Menuliskan tentang Islam di Negeri Paman Sam, tentu tidak akan pernah melupakan peristiwa kehancuran menara kembar di tahun 2001. Tak ada yang membantah, bahwa sejak peristiwa tersebut Islam justru berkembang pesat di negara adidaya tersebut. Tapi di lain sisi, jutaan kebencian pun tertanam dalam hati penduduk Amerika terhadap Islam. Sebagai akibatnya, tak sedikit Muslim yang bermukim di sana menerima perlakuan yang tidak bersahabat. Untuk Indonesia sendiri bisa terlihat dari sulitnya seseorang yang memiliki nama berbau Islam untuk masuk atau melanjutkan pendidikan di Amerika.

Kebencian non Muslim dan ujian untuk para Muslim pasca tragedi WTC itulah yang kemudian menemani perjalanan Hanum dalam buku ini. Kedua hal tersebut diwakili oleh Jones yang menjadi anti Islam sejak meninggalnya sang istri, dan Azima Hussein yang menjalani kehidupan tidak mudah sejak meninggalnya sang suami.

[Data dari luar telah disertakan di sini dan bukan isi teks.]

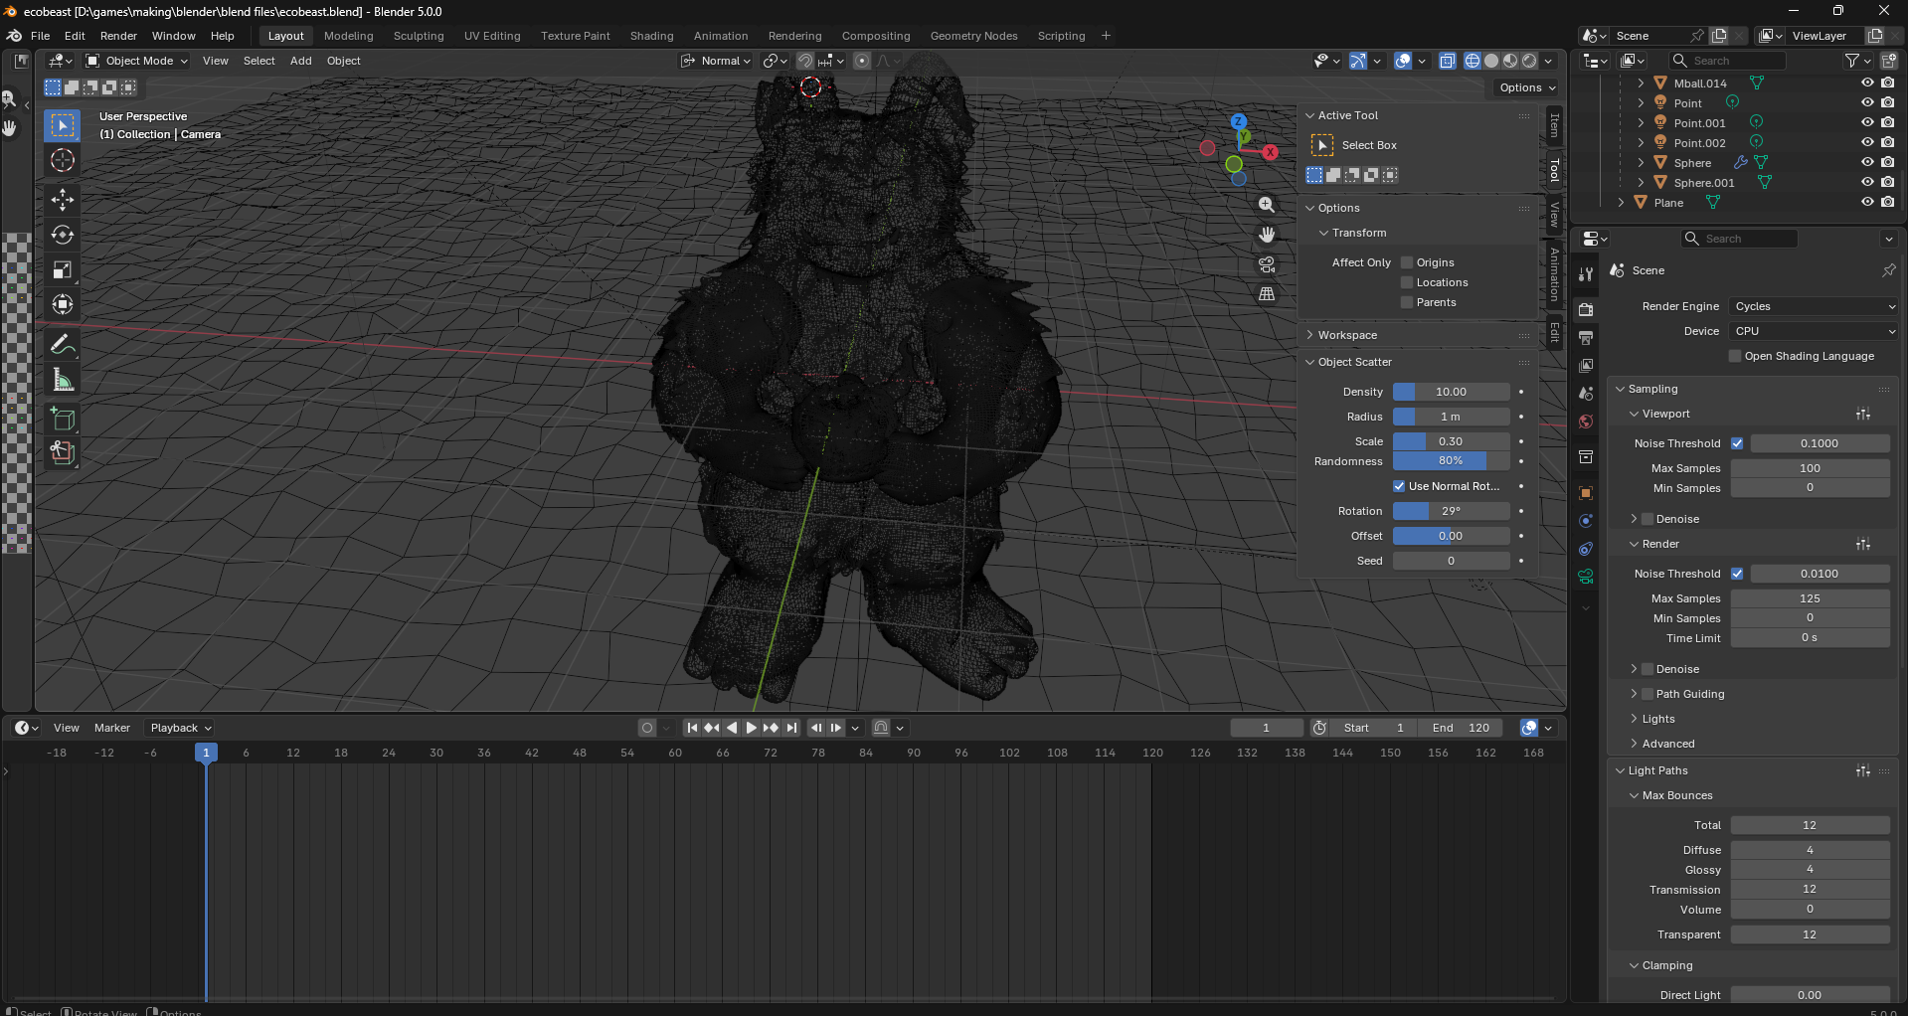Click the viewport Options button

1527,87
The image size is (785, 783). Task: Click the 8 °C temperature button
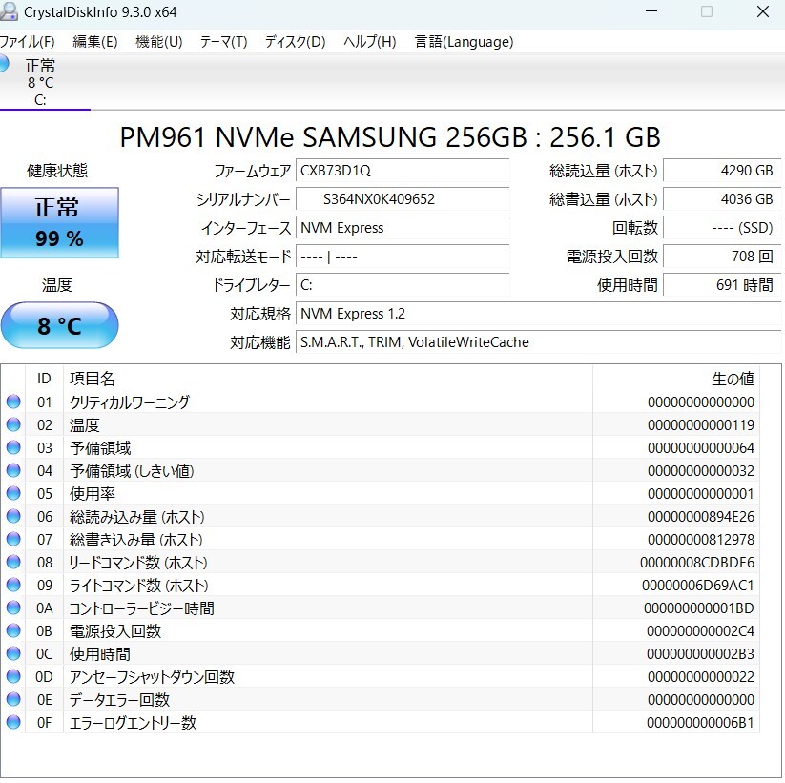click(x=59, y=326)

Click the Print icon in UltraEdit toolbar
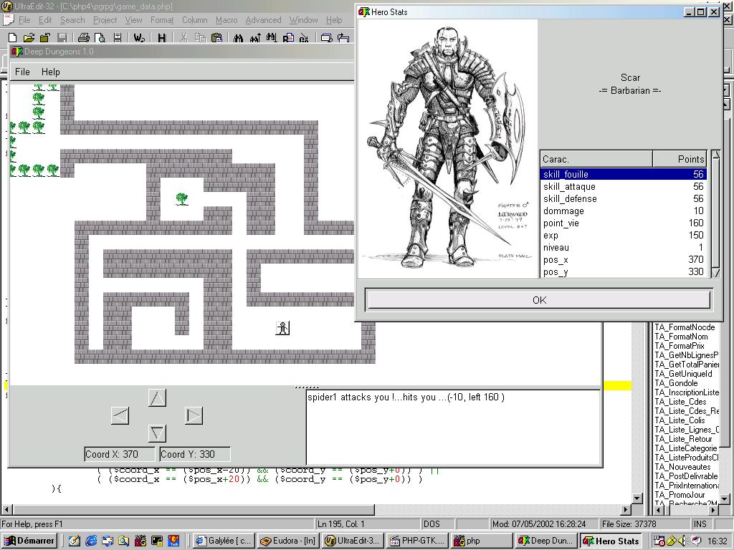click(83, 38)
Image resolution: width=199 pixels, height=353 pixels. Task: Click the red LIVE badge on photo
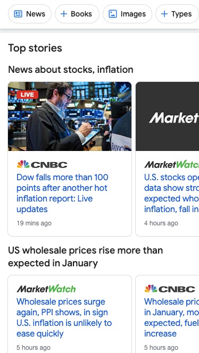tap(28, 95)
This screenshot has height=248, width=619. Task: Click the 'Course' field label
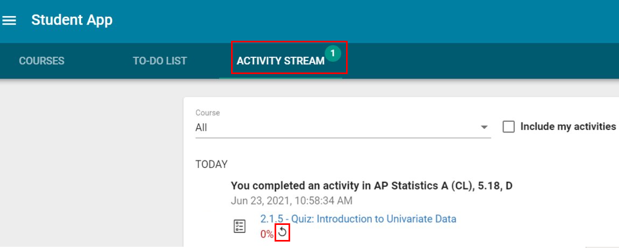point(207,113)
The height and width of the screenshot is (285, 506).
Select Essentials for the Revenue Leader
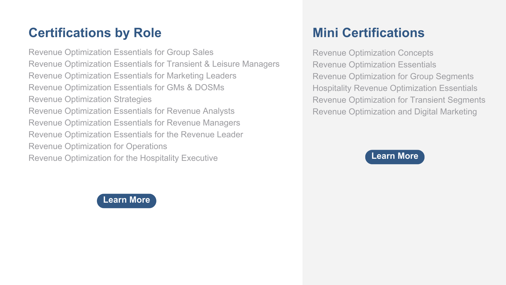(136, 135)
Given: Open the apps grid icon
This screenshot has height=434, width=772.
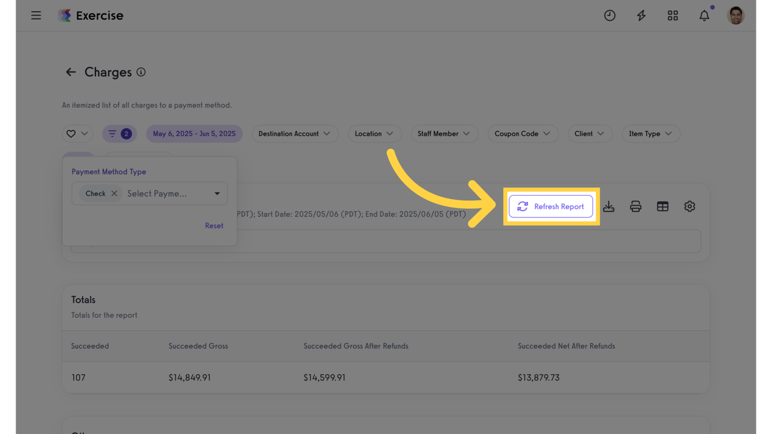Looking at the screenshot, I should click(x=673, y=16).
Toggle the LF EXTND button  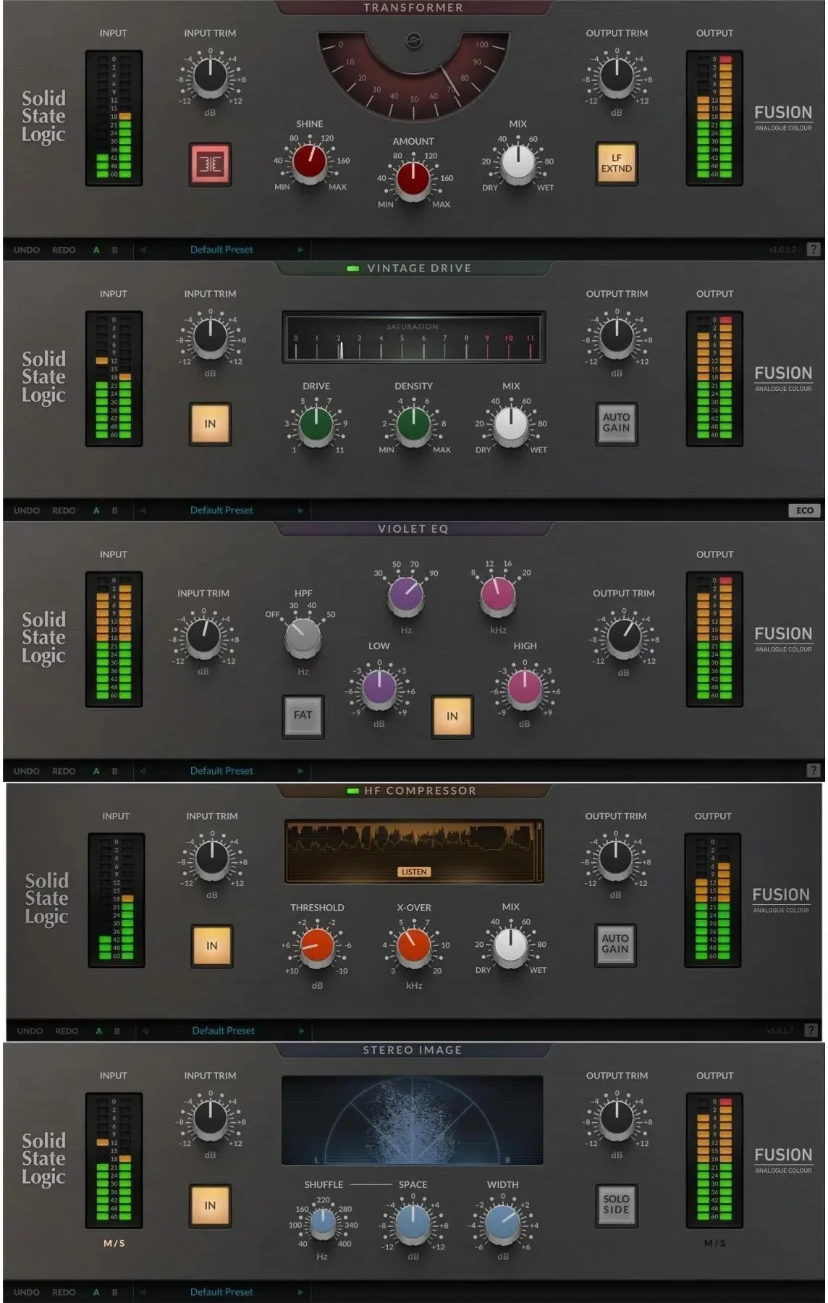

Baik istri Jones atau suami Azima, keduanya sama-sama tewas dalam tragedi WTC yang juga menewaskan ribuan manusia lainnya. 

Ada beberapa pertanyaan yang nantinya akan terjawab setelah membaca buku ini,

Kenapa Julia Collins mengenakan turtle neck tinggi hingga menyentuh dagu dan telinga? Bagaimana detik-detik terakhir suami Azima menjemput ajalnya? Apa yang ingin ia berikan pada sang istri di hari itu? Benarkah istri Jones meninggal saat ia benar-benar sudah berada di puncak usaha untuk menyelamatkan diri? Benarkah Colombus adalah orang pertama yang menemukan benua Amerika? Benarkah Thomas Jefferson, pembelajar ilmu multidisiplin  dan meraih summa cumlaude untuk semua disiplin ilmu yang ia pelajari hingga menjadi presiden Amerika sekaligus pencipta The Jefferson Bible, juga memiliki dan mempelajari Al quran? Benarkah pahatan wajah nabi Muhammad saw ada di dinding Mahkamah Agung Amerika Serikat dengan judul lukisan ‘The Great Law Givers on Earth”? Dan benarkah potongan surah An Nisaa’ ayat 135 tertulis di gerbang Fakultas Hukum Universitas Harvard?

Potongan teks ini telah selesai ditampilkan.